The way I run is this:
lxc launch ubuntu plex -c nvidia.runtime=true -c nvidia.driver.capabilities=compute,utility
lxc config set plex security.nesting true
lxc exec plex sudo apt-get update
lxc exec plex sudo apt-get install docker.io
lxc exec plex docker run ubuntu ls
lxc config device add plex gpu gpu id=0
lxc exec plex docker run --gpus all ubuntu ls
This last line execution of a docker container with gpus parameter returns this:
docker: Error response from daemon: could not select device driver "" with capabilities: [[gpu]].
ERRO[0000] error waiting for container: context canceled
I am able to see GPUs when I run nvidia-smi inside the LXC container.
Then I installed nvidia-container-toolkit in the LXC container and then again tried running container with gpus, I get the following error:
docker: Error response from daemon: OCI runtime create failed: container_linux.go:349: starting container process caused "process_linux.go:449: container init caused \"process_linux.go:432: running prestart hook 0 caused \\\"error running hook: exit status 1, stdout: , stderr: nvidia-container-cli: mount error: write error: /sys/fs/cgroup/devices/docker/41155b577716bc9b26bf64e1f930f40c5a81dbdd4eeb8d831f42c0b8728b00a5/devices.allow: operation not permitted\\\\n\\\"\"": unknown.

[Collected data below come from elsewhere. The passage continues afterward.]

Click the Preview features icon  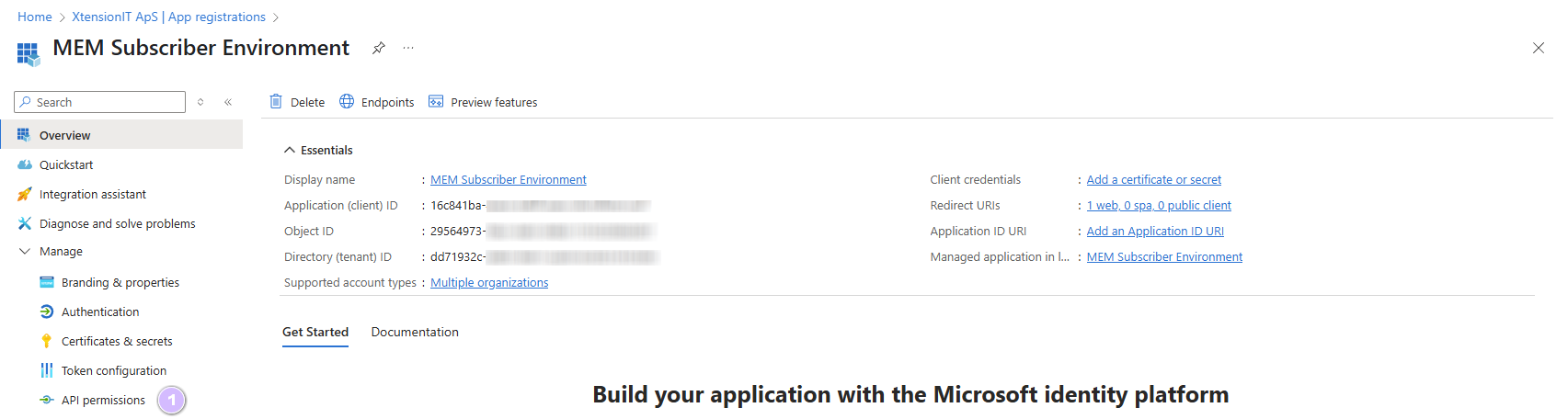pos(436,102)
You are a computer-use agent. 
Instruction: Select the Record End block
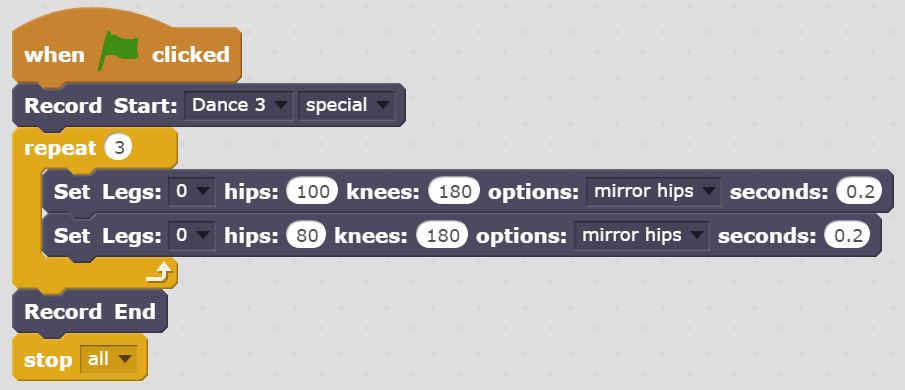tap(90, 312)
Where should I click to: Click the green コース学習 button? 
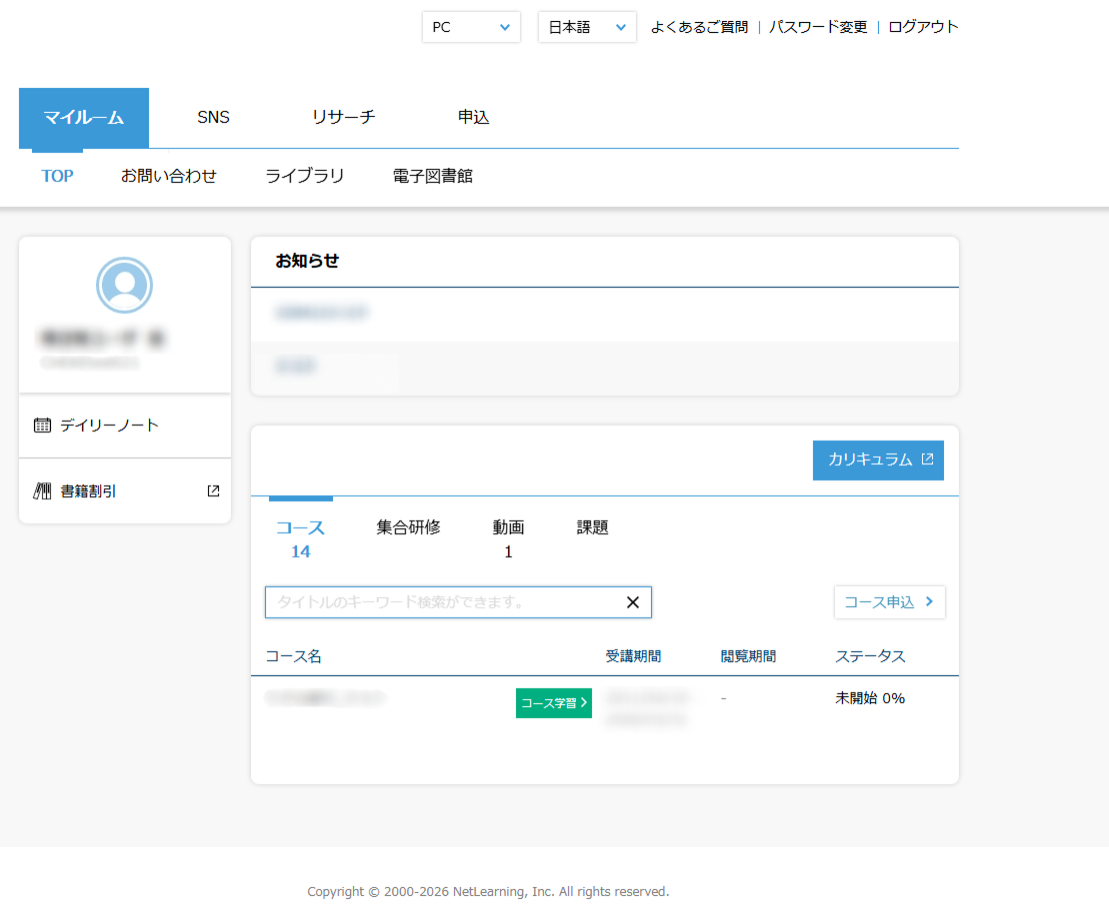pyautogui.click(x=554, y=703)
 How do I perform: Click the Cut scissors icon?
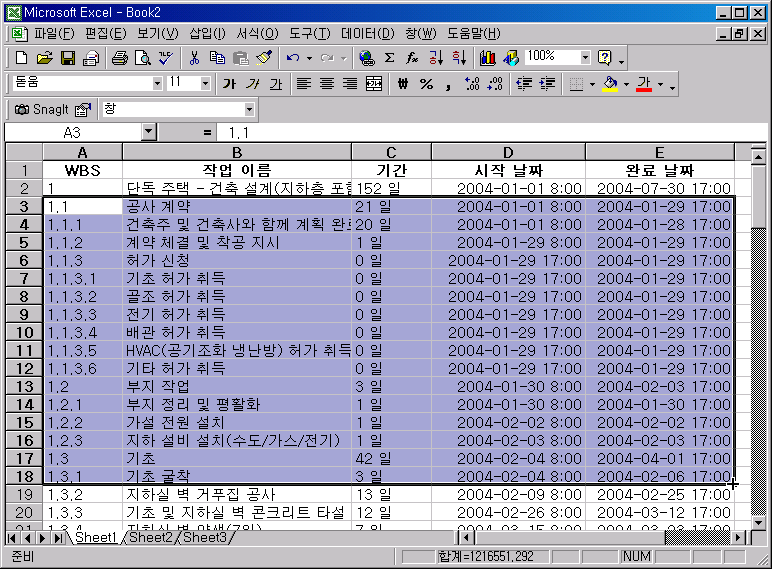pos(194,58)
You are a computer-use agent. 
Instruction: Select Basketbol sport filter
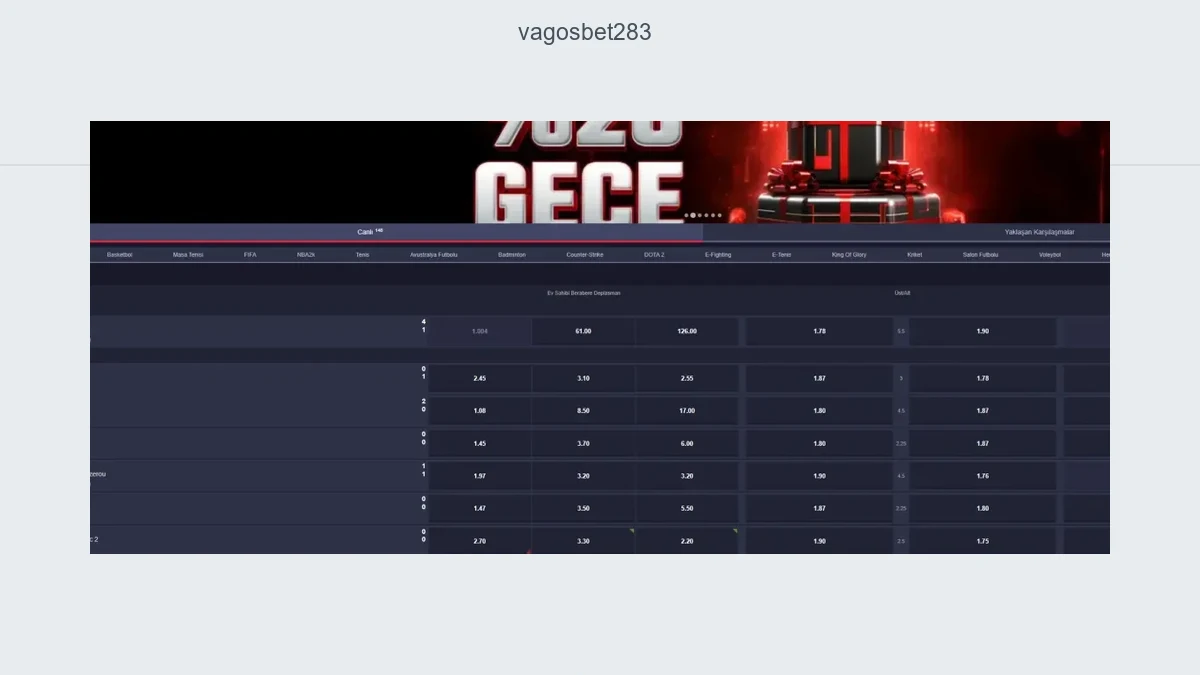(120, 255)
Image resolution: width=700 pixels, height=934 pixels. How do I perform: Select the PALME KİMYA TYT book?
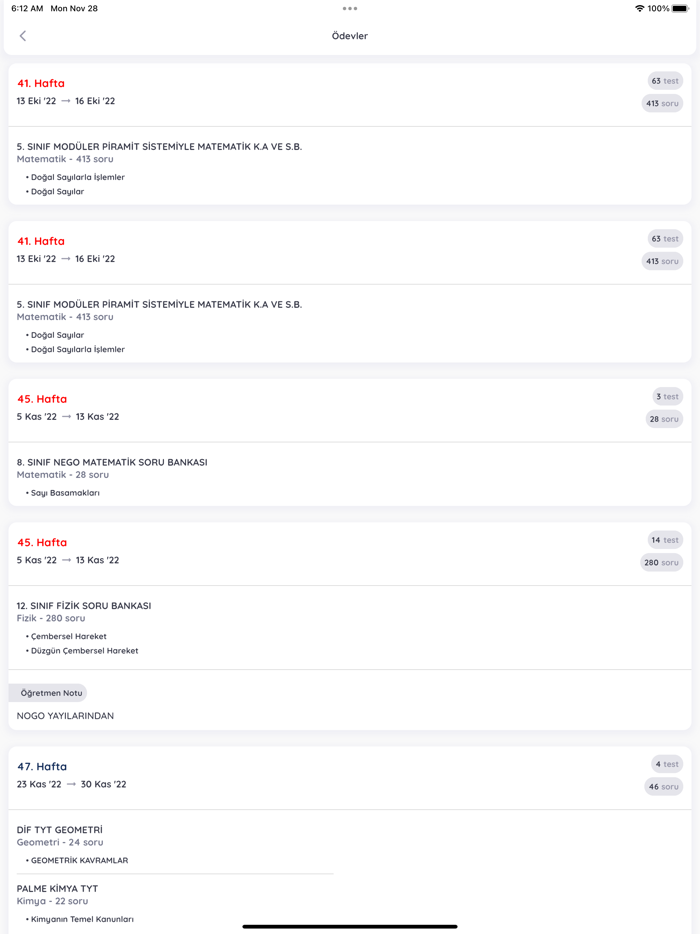tap(57, 889)
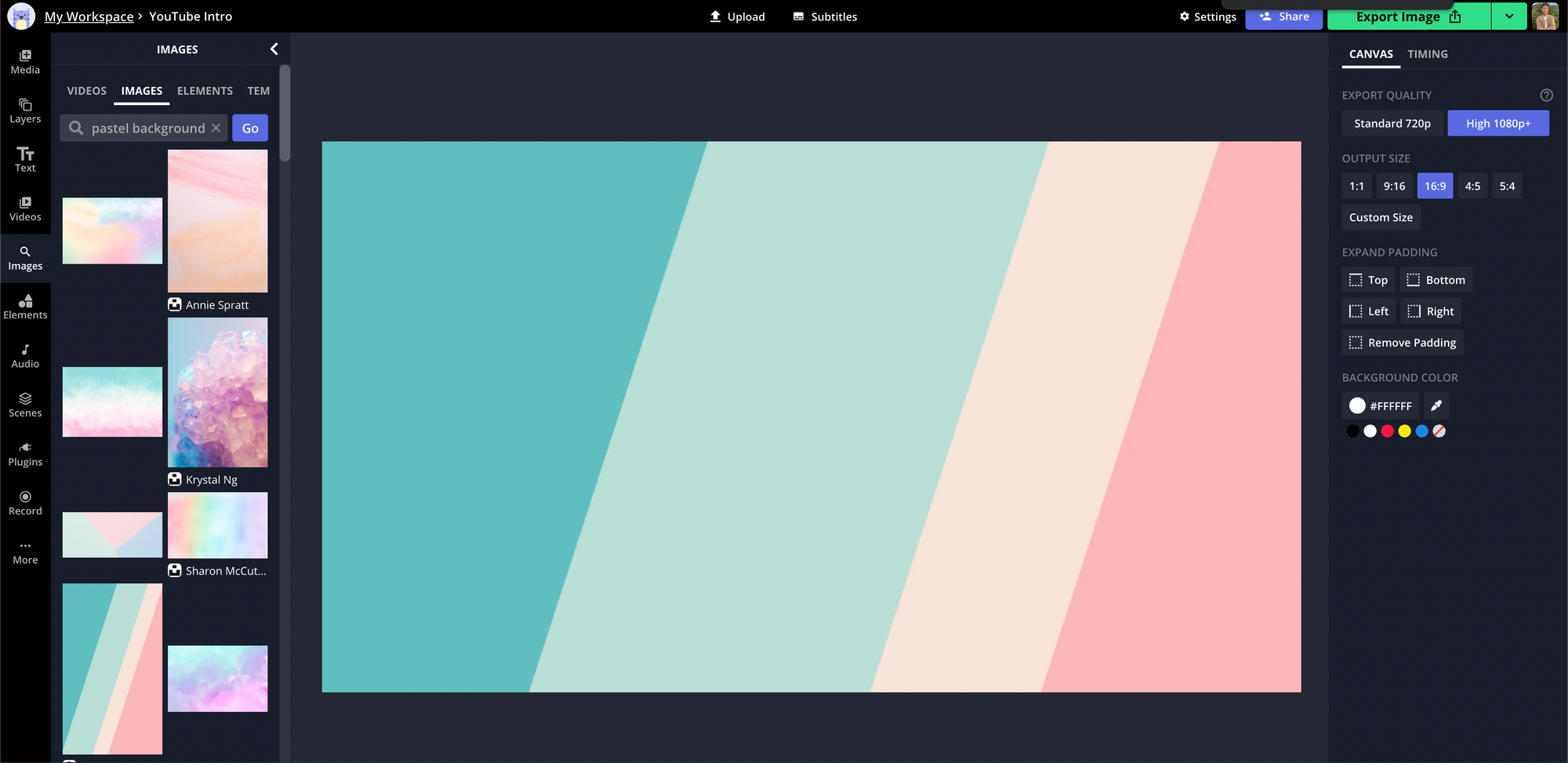
Task: Click the Remove Padding button
Action: pyautogui.click(x=1403, y=343)
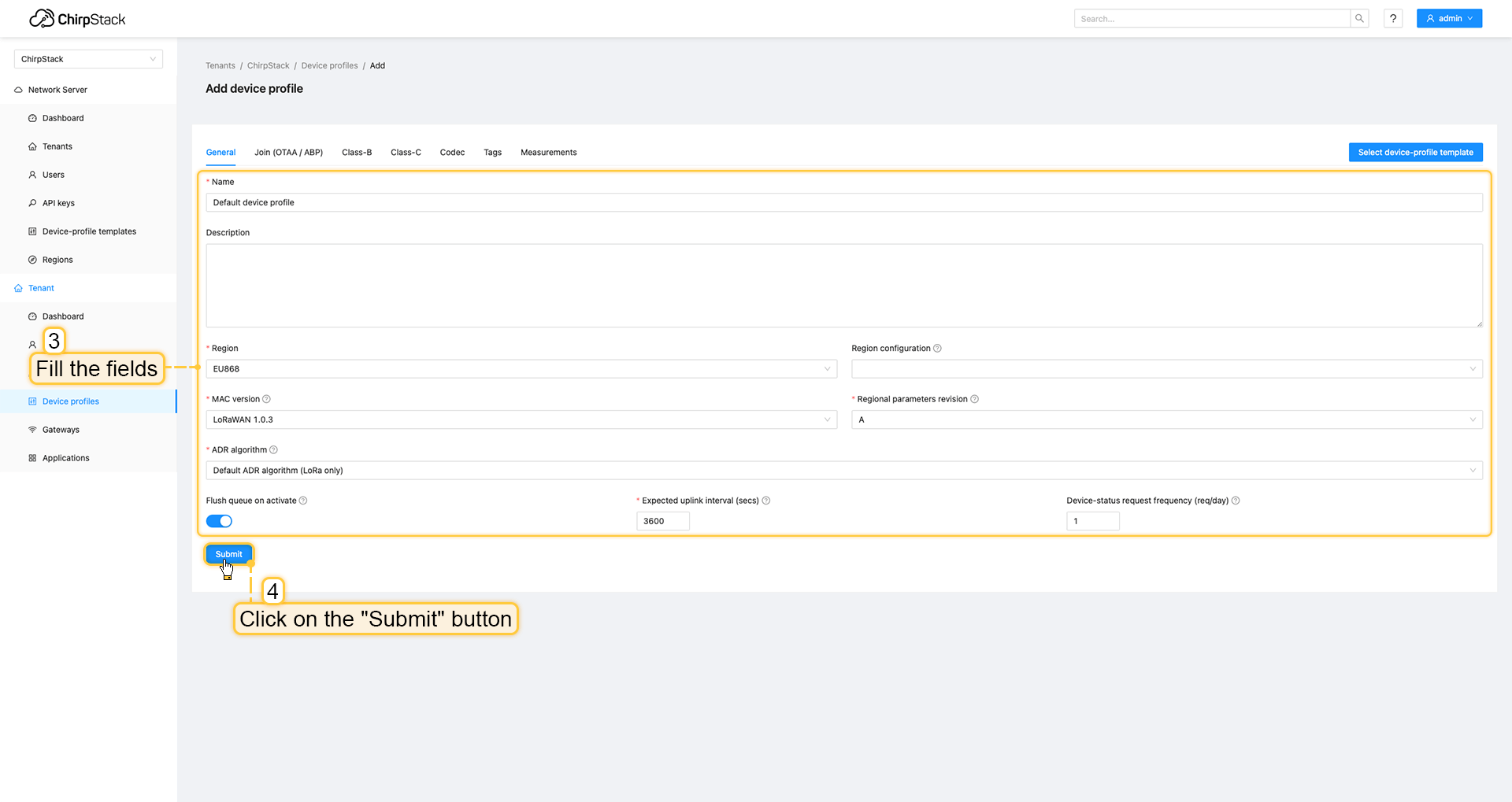Click Select device-profile template button

click(x=1415, y=153)
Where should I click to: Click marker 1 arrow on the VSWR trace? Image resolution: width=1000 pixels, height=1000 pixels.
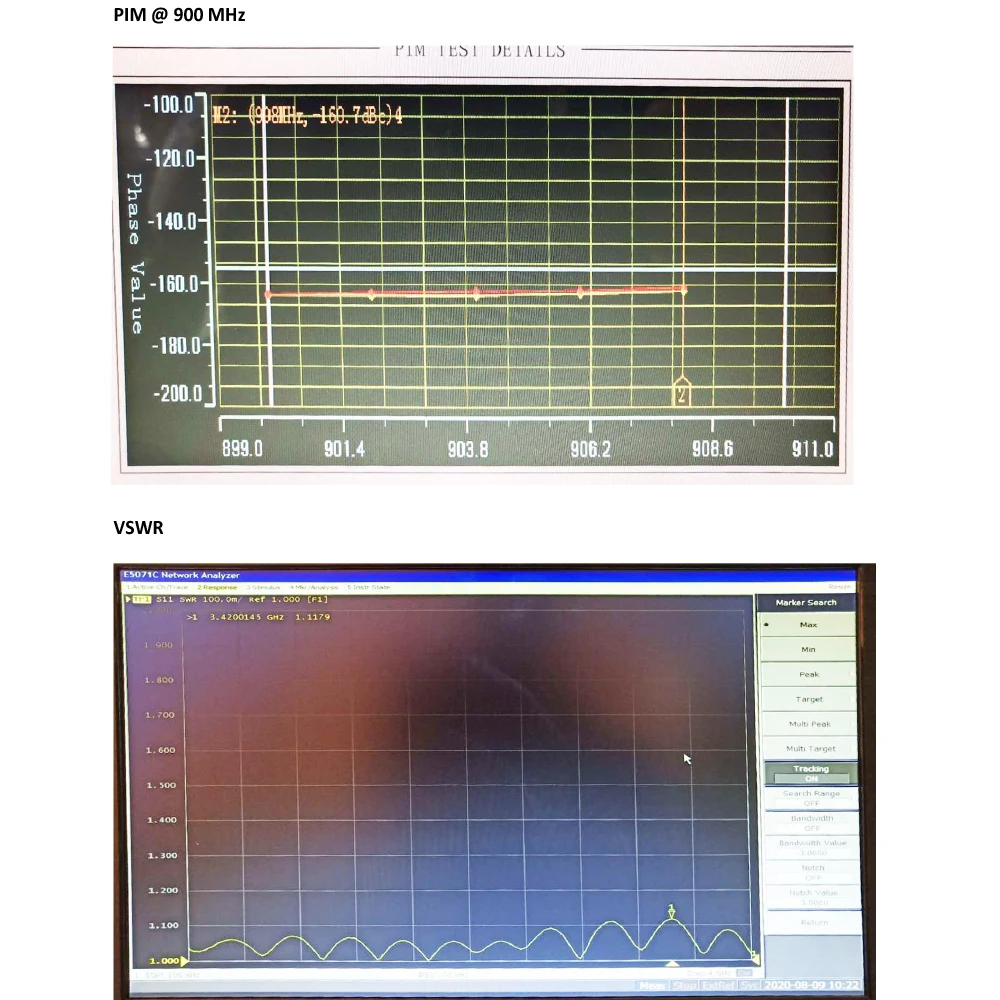[672, 910]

I have even tried setting security.privileged=true on the main LXC container. Then when I try to reboot the container after setting privileged condition, it doesn’t reboot and returns the following error:
Error: Failed to run: /snap/lxd/current/bin/lxd forkstart plex /var/snap/lxd/common/lxd/containers /var/snap/lxd/common/lxd/logs/plex/lxc.conf:
I am just scratching my head and still haven’t been able to figure out the solution to make it work. Don’t know what permissions are required for this to work. Any solution will be helpful.
Cheers!